Shahdan bin Sulaiman (born 9 May 1988) is a Singaporean professional footballer who plays as a midfielder for Hougang United and the Singapore national team. Mainly a central-midfielder, he is also capable of playing as a defensive-midfielder or a centre-back. He is known for his deliveries from corner kicks and as a free-kick specialist.

Club career

JDT 
Shahdan previously played for S.League clubs Home United, Tampines Rovers & Young Lions. He moved to play for the LionsXII in the Malaysia Super League for the 2012 season. In 2012, while playing for the LionsXII, Shahdan Sulaiman's impressive form had attracted the attention of the Thai scouts from Pattaya United F.C. who likened him to be a player in the mould of Kaka due to his vision and passing ability. He was briefly considered by the Thai club to join as part of their foreign Asian player scheme, but the move did not happen.

Tampines Rovers 
He joined Tampines Rovers in the 2013 season after he was left out of the LionsXII squad as the squad was mostly made up of U-23 players in preparation of the Southeast Asian Games.

In 2013, he signed a 23 months contract with his old club Tampines Rovers. He finished the 2013 season with 4 goals and 9 assists. At the end of 2014, while playing for the national team in the AFF Championship, he picked up an injury which ruled him out for 6 months of the 2015 season.

Back to LionsXII 
Following his recovery from a long-term injury he picked up at the end of 2014, Shahdan re-joined the LionsXII in 2015. He made his long awaited comeback in a game against Sime Darby as a late substitute in May 2015. In his next match against ATM FA, he scored with his first touch of the ball and made his first start in July, against Kelantan.

Re-signing for the Stags 
In January 2016, after the disbandment of LionsXII, he went back to Tampines Rovers FC, although he has had to take a huge pay cut. Shahdan played a key role in the team, starting 10 out of 10 league games for the stags before he then missed a huge chunk of the season due to an injury that he picked up in the 90th minute of an AFC Cup tie with Selangor at the Singapore Sports Hub. He marked his return in late October, helping his team to a 3-1 win over the Young Lions and eventually secured a place in the national team for the 2016 AFF Championship.

Shahdan remained with the stags for the 2017 S.League season. He had a good season, scoring 6 goals in all competitions, with his performances attracting interest from MSL side Melaka United.

Melaka United 
Shahdan signed for Malaysia Super League side Melaka United for the 2018 MSL season on a season long loan from the Stags to fill their ASEAN foreign player slot.

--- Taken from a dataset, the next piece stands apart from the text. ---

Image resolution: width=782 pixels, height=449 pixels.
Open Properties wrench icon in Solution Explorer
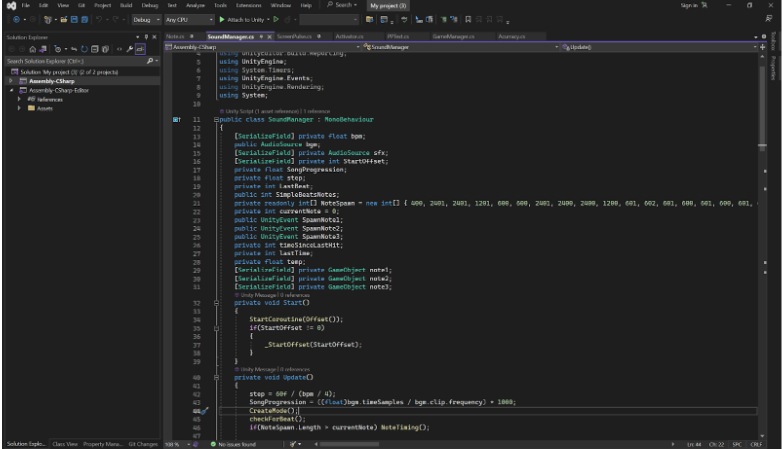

Returning to Tampines Rovers
Shahdan returned to the Stags for the 2019 Singapore Premier League season and had a stellar season where he was one of three nominees for the Player of the Year award.

Lion City Sailors
Shahdan then signed for the Singapore Premier League's first privatised club, the Lion City Sailors for the 2020 Singapore Premier League season.

International career 
Shahdan got his first goal for the national team in a 2–2 draw with Azerbaijan, scoring a last gasp equaliser to help the Lions come back from behind.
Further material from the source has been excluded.